Records supplied ->
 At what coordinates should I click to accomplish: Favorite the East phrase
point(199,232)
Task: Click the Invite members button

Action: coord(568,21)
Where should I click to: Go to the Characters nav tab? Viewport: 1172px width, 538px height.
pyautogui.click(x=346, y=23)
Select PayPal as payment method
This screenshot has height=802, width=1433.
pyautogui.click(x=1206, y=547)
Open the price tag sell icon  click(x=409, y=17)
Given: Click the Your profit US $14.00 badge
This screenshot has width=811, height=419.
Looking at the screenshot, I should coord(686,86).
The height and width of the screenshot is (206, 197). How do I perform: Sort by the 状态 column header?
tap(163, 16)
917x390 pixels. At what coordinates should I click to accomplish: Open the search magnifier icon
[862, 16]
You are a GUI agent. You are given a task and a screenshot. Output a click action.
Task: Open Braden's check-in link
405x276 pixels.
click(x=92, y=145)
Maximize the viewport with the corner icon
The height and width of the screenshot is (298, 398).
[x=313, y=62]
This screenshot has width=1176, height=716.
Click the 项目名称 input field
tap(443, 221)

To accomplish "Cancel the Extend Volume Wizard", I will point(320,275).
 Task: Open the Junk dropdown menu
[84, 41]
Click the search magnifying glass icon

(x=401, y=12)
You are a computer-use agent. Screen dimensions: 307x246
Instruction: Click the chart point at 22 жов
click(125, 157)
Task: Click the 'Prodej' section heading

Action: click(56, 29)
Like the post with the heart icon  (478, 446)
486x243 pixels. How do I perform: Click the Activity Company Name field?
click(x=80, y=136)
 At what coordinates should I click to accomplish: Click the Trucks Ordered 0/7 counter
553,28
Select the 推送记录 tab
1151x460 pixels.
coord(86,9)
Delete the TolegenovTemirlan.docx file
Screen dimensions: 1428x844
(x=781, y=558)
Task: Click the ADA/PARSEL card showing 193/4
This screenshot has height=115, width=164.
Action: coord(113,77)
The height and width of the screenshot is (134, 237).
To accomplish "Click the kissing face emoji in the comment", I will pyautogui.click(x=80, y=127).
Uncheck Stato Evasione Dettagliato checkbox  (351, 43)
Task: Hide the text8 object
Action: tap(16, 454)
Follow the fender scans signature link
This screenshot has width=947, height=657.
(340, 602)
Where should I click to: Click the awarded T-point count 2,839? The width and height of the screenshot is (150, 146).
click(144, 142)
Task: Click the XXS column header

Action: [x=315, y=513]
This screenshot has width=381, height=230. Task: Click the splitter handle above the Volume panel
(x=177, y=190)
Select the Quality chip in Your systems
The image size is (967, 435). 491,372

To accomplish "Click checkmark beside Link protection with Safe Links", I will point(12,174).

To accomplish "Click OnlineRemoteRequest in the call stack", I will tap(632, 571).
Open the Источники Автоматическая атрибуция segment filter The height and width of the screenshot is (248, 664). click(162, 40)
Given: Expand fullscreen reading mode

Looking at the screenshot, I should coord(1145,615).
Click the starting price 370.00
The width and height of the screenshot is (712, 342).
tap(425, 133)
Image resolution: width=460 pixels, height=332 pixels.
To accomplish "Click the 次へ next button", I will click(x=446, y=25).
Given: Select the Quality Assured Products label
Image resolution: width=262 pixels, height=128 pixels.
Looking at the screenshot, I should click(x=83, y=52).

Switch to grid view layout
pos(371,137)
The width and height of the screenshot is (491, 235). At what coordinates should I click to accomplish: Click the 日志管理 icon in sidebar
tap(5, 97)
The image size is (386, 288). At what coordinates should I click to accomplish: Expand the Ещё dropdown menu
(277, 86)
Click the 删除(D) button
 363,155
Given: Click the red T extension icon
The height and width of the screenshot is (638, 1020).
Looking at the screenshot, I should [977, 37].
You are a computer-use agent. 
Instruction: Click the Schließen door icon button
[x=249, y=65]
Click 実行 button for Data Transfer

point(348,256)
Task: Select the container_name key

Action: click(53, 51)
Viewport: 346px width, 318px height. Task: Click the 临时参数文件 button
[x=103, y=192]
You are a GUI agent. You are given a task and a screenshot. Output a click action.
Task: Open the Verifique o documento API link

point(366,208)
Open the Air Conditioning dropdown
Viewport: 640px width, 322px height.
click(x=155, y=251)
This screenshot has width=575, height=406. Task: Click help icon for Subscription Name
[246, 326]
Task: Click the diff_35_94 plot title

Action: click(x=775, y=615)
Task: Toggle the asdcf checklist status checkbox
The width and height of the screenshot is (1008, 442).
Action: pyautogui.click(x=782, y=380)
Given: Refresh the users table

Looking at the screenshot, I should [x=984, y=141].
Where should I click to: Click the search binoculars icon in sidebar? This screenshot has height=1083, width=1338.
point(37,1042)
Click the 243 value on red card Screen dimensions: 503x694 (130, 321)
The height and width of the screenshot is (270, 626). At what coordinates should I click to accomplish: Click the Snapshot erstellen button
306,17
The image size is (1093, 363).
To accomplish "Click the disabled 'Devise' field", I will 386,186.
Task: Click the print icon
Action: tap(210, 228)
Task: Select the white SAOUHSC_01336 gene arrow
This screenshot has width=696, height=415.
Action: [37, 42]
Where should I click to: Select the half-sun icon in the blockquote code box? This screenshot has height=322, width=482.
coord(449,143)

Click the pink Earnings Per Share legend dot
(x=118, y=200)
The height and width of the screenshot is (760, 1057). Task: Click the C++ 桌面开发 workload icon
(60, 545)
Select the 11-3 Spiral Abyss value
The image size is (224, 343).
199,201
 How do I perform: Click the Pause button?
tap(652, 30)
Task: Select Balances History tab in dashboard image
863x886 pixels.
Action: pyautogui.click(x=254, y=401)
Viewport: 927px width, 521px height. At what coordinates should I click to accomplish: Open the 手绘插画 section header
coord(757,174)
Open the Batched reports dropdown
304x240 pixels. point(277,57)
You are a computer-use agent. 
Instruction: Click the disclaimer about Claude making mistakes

Work task -> Each line of the data above is to be duplicated exactly.

Exercise output ->
 At what coordinates should I click to accomplish: Favorite the East phrase
point(199,232)
Task: Click the Invite members button

Action: coord(568,21)
Where should I click to: Go to the Characters nav tab? Viewport: 1172px width, 538px height.
pyautogui.click(x=346, y=23)
Select PayPal as payment method
This screenshot has height=802, width=1433.
pyautogui.click(x=1206, y=547)
Open the price tag sell icon  click(x=409, y=17)
Given: Click the Your profit US $14.00 badge
This screenshot has width=811, height=419.
Looking at the screenshot, I should coord(686,86).
The height and width of the screenshot is (206, 197). How do I perform: Sort by the 状态 column header?
tap(163, 16)
917x390 pixels. At what coordinates should I click to accomplish: Open the search magnifier icon
[862, 16]
You are a GUI agent. You are given a task and a screenshot. Output a click action.
Task: Open Braden's check-in link
405x276 pixels.
click(x=92, y=145)
Maximize the viewport with the corner icon
The height and width of the screenshot is (298, 398).
[x=313, y=62]
This screenshot has width=1176, height=716.
Click the 项目名称 input field
tap(443, 221)

To accomplish "Cancel the Extend Volume Wizard", I will point(320,275).
 Task: Open the Junk dropdown menu
[84, 41]
Click the search magnifying glass icon

(x=401, y=12)
You are a computer-use agent. Screen dimensions: 307x246
Instruction: Click the chart point at 22 жов
click(125, 157)
Task: Click the 'Prodej' section heading

Action: click(56, 29)
Like the post with the heart icon  (478, 446)
486x243 pixels. How do I perform: Click the Activity Company Name field?
click(x=80, y=136)
 At what coordinates should I click to accomplish: Click the Trucks Ordered 0/7 counter
553,28
Select the 推送记录 tab
1151x460 pixels.
coord(86,9)
Delete the TolegenovTemirlan.docx file
Screen dimensions: 1428x844
(x=781, y=558)
Task: Click the ADA/PARSEL card showing 193/4
This screenshot has height=115, width=164.
Action: coord(113,77)
The height and width of the screenshot is (134, 237).
To accomplish "Click the kissing face emoji in the comment", I will pyautogui.click(x=80, y=127).
Uncheck Stato Evasione Dettagliato checkbox  (351, 43)
Task: Hide the text8 object
Action: tap(16, 454)
Follow the fender scans signature link
This screenshot has width=947, height=657.
(340, 602)
Where should I click to: Click the awarded T-point count 2,839? The width and height of the screenshot is (150, 146).
click(144, 142)
Task: Click the XXS column header

Action: [x=315, y=513]
This screenshot has width=381, height=230. Task: Click the splitter handle above the Volume panel
(x=177, y=190)
Select the Quality chip in Your systems
The image size is (967, 435). 491,372

To accomplish "Click checkmark beside Link protection with Safe Links", I will point(12,174).

To accomplish "Click OnlineRemoteRequest in the call stack", I will tap(632, 571).
Open the Источники Автоматическая атрибуция segment filter The height and width of the screenshot is (248, 664). click(162, 40)
Given: Expand fullscreen reading mode

Looking at the screenshot, I should coord(1145,615).
Click the starting price 370.00
The width and height of the screenshot is (712, 342).
tap(425, 133)
Image resolution: width=460 pixels, height=332 pixels.
To accomplish "Click the 次へ next button", I will click(x=446, y=25).
Given: Select the Quality Assured Products label
Image resolution: width=262 pixels, height=128 pixels.
Looking at the screenshot, I should click(x=83, y=52).

Switch to grid view layout
pos(371,137)
The width and height of the screenshot is (491, 235). At what coordinates should I click to accomplish: Click the 日志管理 icon in sidebar
tap(5, 97)
The image size is (386, 288). At what coordinates should I click to accomplish: Expand the Ещё dropdown menu
(277, 86)
Click the 删除(D) button
 363,155
Given: Click the red T extension icon
The height and width of the screenshot is (638, 1020).
Looking at the screenshot, I should [977, 37].
You are a computer-use agent. 
Instruction: Click the Schließen door icon button
[x=249, y=65]
Click 実行 button for Data Transfer

point(348,256)
Task: Select the container_name key

Action: click(53, 51)
Viewport: 346px width, 318px height. Task: Click the 临时参数文件 button
[x=103, y=192]
You are a GUI agent. You are given a task and a screenshot. Output a click action.
Task: Open the Verifique o documento API link

point(366,208)
Open the Air Conditioning dropdown
Viewport: 640px width, 322px height.
click(x=155, y=251)
This screenshot has width=575, height=406. Task: Click help icon for Subscription Name
[246, 326]
Task: Click the diff_35_94 plot title

Action: click(x=775, y=615)
Task: Toggle the asdcf checklist status checkbox
The width and height of the screenshot is (1008, 442).
Action: pyautogui.click(x=782, y=380)
Given: Refresh the users table

Looking at the screenshot, I should [x=984, y=141].
Where should I click to: Click the search binoculars icon in sidebar? This screenshot has height=1083, width=1338.
point(37,1042)
Click the 243 value on red card Screen dimensions: 503x694 (130, 321)
The height and width of the screenshot is (270, 626). At what coordinates should I click to accomplish: Click the Snapshot erstellen button
306,17
The image size is (1093, 363).
To accomplish "Click the disabled 'Devise' field", I will 386,186.
Task: Click the print icon
Action: tap(210, 228)
Task: Select the white SAOUHSC_01336 gene arrow
This screenshot has width=696, height=415.
Action: [37, 42]
Where should I click to: Select the half-sun icon in the blockquote code box? This screenshot has height=322, width=482.
coord(449,143)

Click the pink Earnings Per Share legend dot
(x=118, y=200)
The height and width of the screenshot is (760, 1057). Task: Click the C++ 桌面开发 workload icon
(60, 545)
Select the 11-3 Spiral Abyss value
The image size is (224, 343).
199,201
 How do I perform: Click the Pause button?
tap(652, 30)
Task: Select Balances History tab in dashboard image
863x886 pixels.
Action: pyautogui.click(x=254, y=401)
Viewport: 927px width, 521px height. At what coordinates should I click to accomplish: Open the 手绘插画 section header
coord(757,174)
Open the Batched reports dropdown
304x240 pixels. point(277,57)
You are a computer-use agent. 
Instruction: Click the disclaimer about Claude making mistakes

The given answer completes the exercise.